Personal injury lawyers have aggressively worked to build and maintain plaintiff-friendly courts in Illinois, which has resulted in a lawsuit abuse epidemic that is driving small businesses and jobs out of the state. It is important for voters to know which judges and judicial candidates are being supported or opposed by the personal injury lawyers.

A newly-formed group calling itself “Campaign for 2016” has just raised about $2 million to air attack ads opposing Justice Lloyd Karmeier in his upcoming retention election.

The personal injury lawyers have every right to oppose a judge, but voters should have that information when they head to the polls so they can decide whether a judge is likely to weed out frivolous lawsuits and apply common sense standards or allow personal injury lawyers to keep abusing our courts.

Judges have a great deal of power and impact people’s lives in a variety of important ways. Judges can throw out cases that have nothing to do with Illinois. Judges can also create a more balanced litigation climate, which will help reduce lawsuits and create jobs. That is why it is so important to vote in the upcoming judicial elections this November. Judges also have the power to sanction aggressive personal injury lawyers who clog our courts with frivolous lawsuits.
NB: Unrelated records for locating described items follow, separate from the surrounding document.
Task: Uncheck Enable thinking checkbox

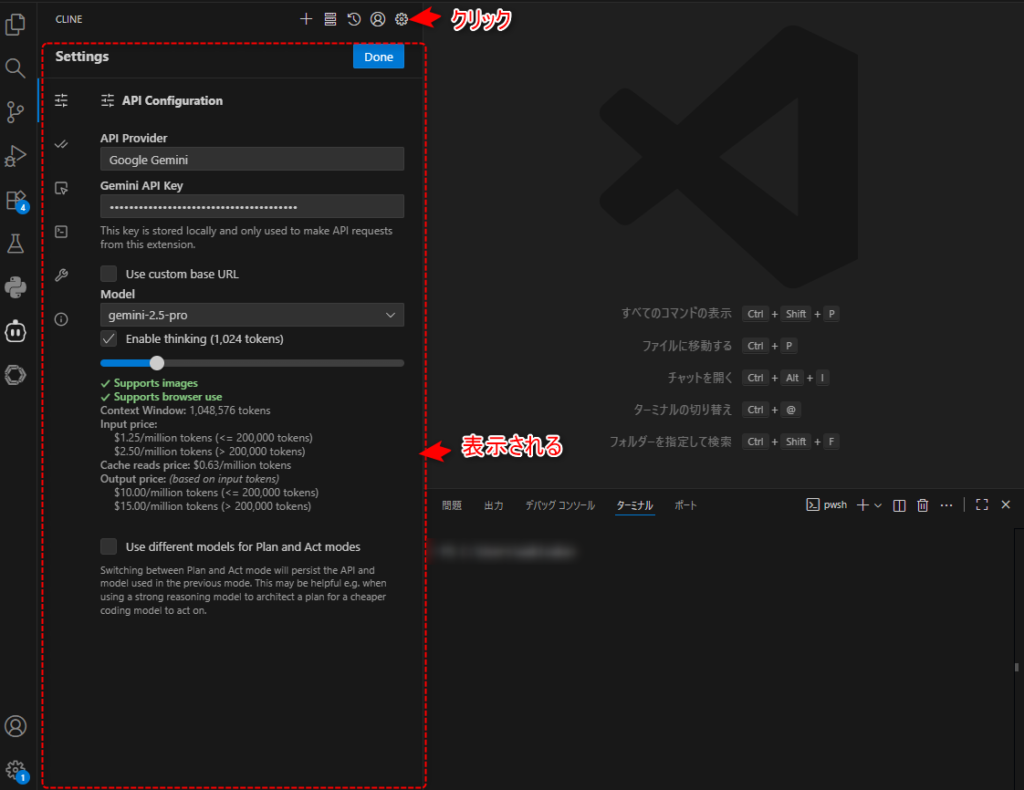Action: tap(109, 339)
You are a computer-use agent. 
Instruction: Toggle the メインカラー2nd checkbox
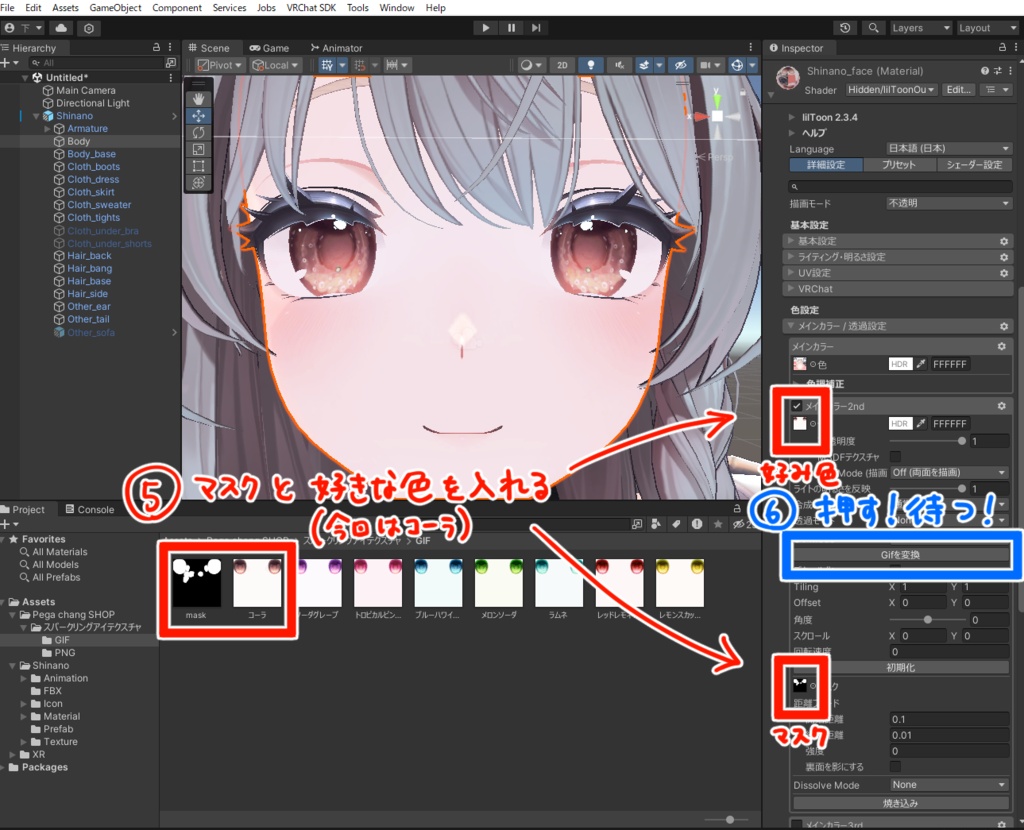point(797,406)
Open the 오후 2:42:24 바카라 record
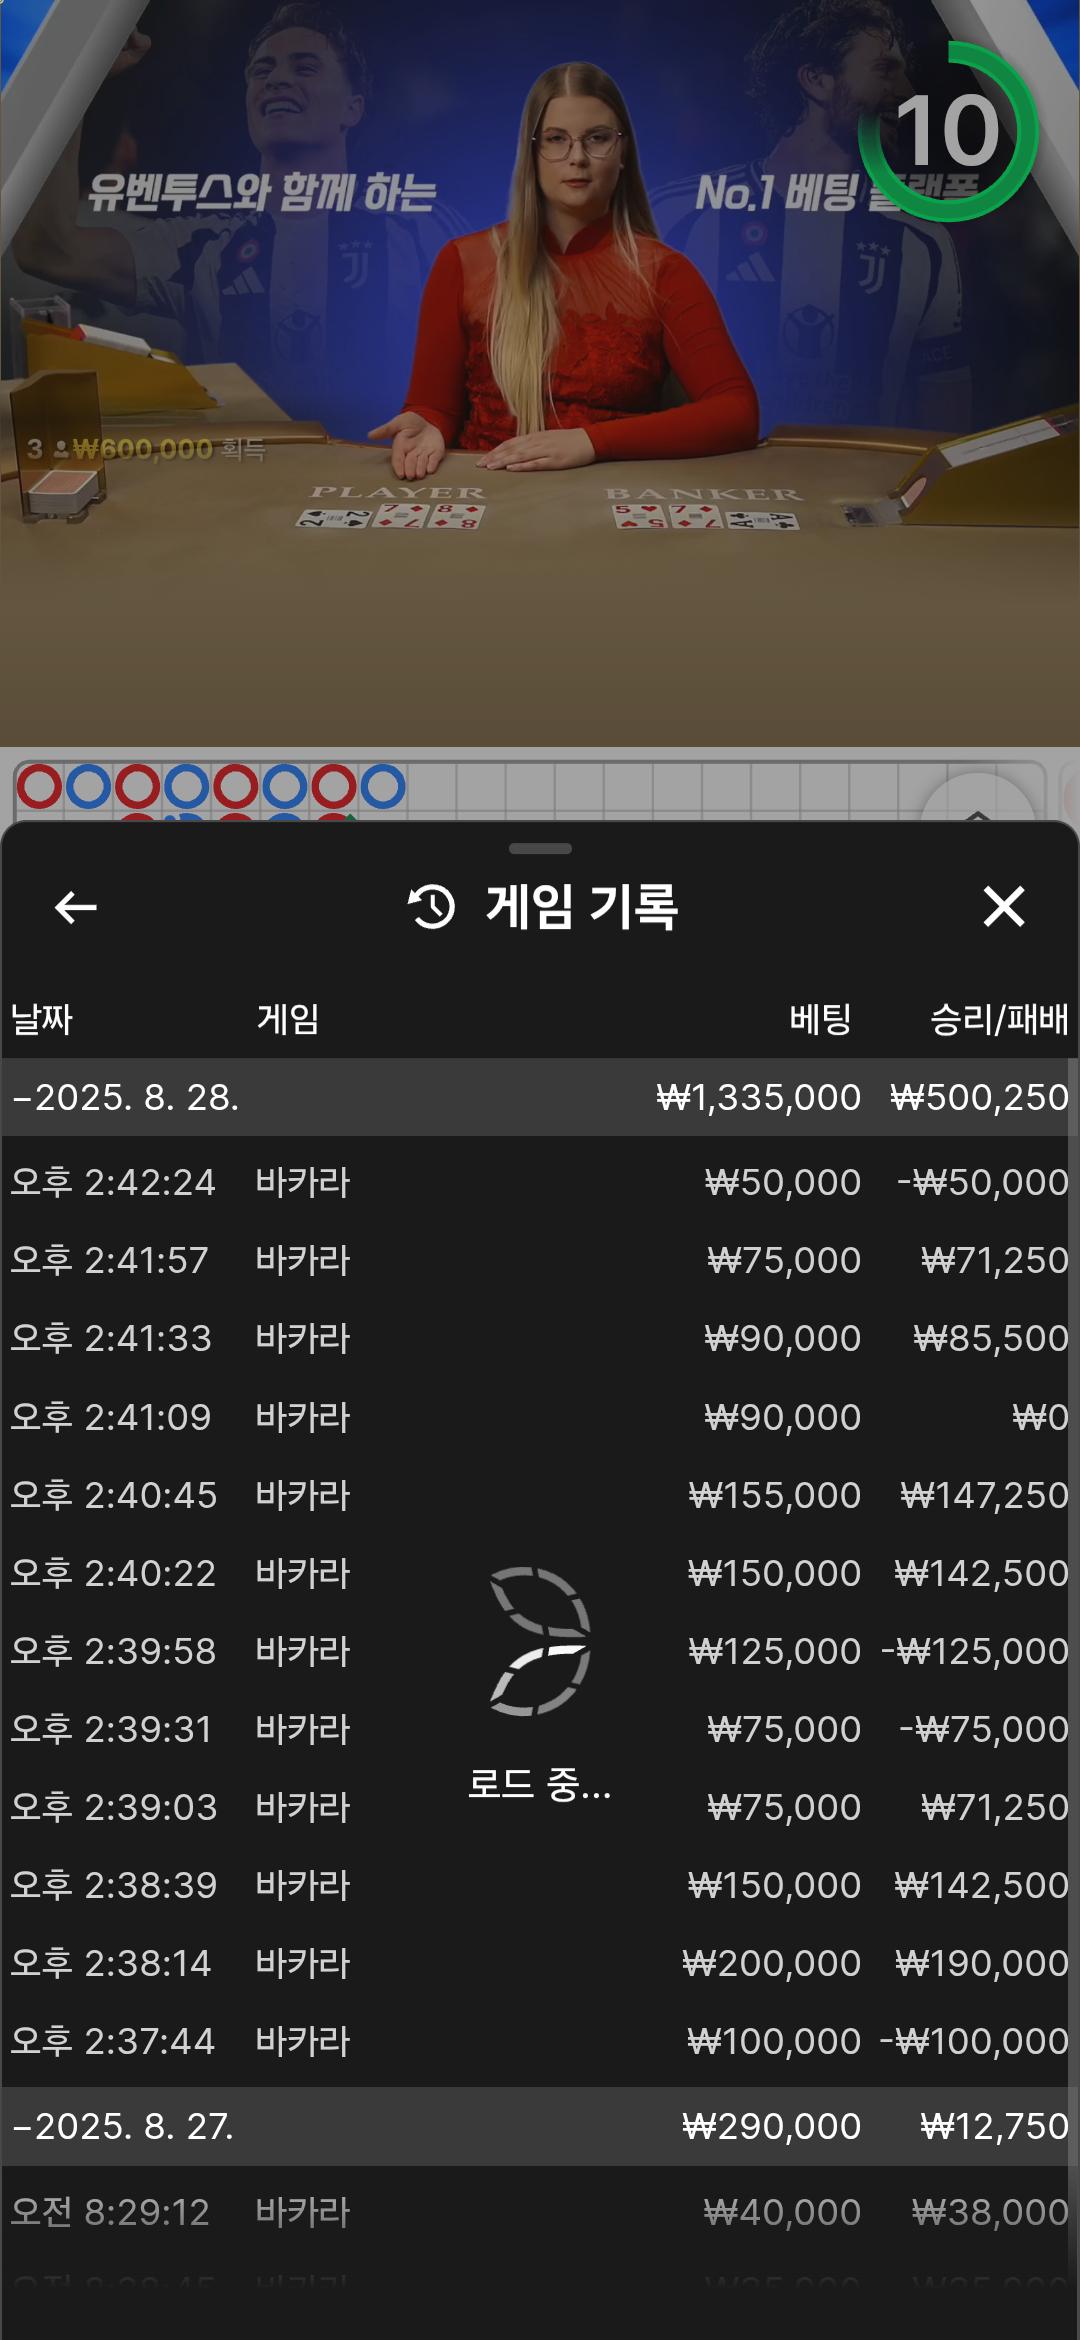This screenshot has width=1080, height=2340. (540, 1182)
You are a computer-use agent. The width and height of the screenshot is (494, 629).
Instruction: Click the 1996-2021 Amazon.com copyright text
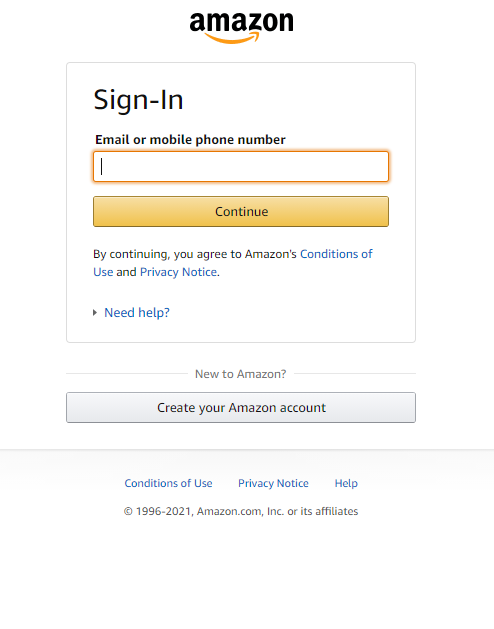click(x=241, y=511)
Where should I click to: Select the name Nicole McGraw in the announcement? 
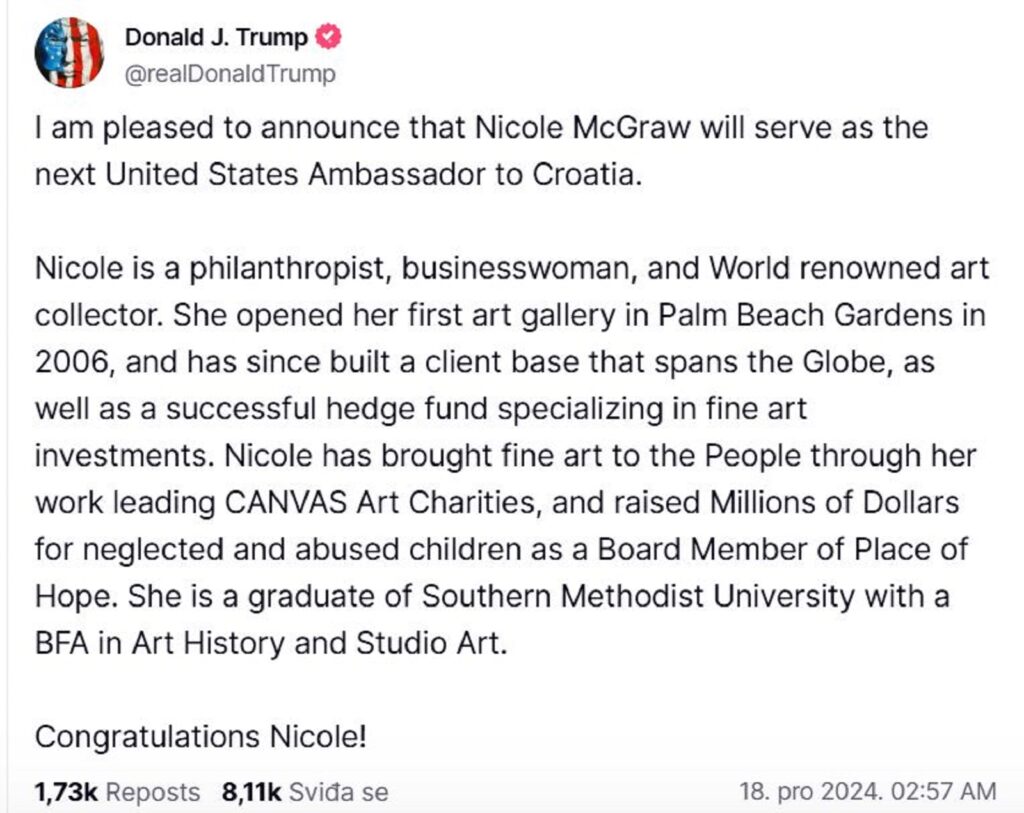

Judicial races are usually at the end of what can be a long ballot, and sometimes people just want to vote in the high profile elections and get on their way. But if we don’t take the time to vote in judicial elections, we have ourselves to blame for continuing lawsuit abuse in Illinois.

One good resource for voters looking to quickly gather information about judicial candidates, their positions and their campaign funders is, which posts responses to a questionnaire sent to every judicial candidate in the state.

Good judges matter, and it is critical we have judges who will stand up to the personal injury lawyers and transform Illinois from a magnet for lawsuits into a magnet for jobs. We all can do our part by taking the time to vote in all the judicial elections on the ballot this year.

Travis Akin is Executive Director of Illinois Lawsuit Abuse Watch.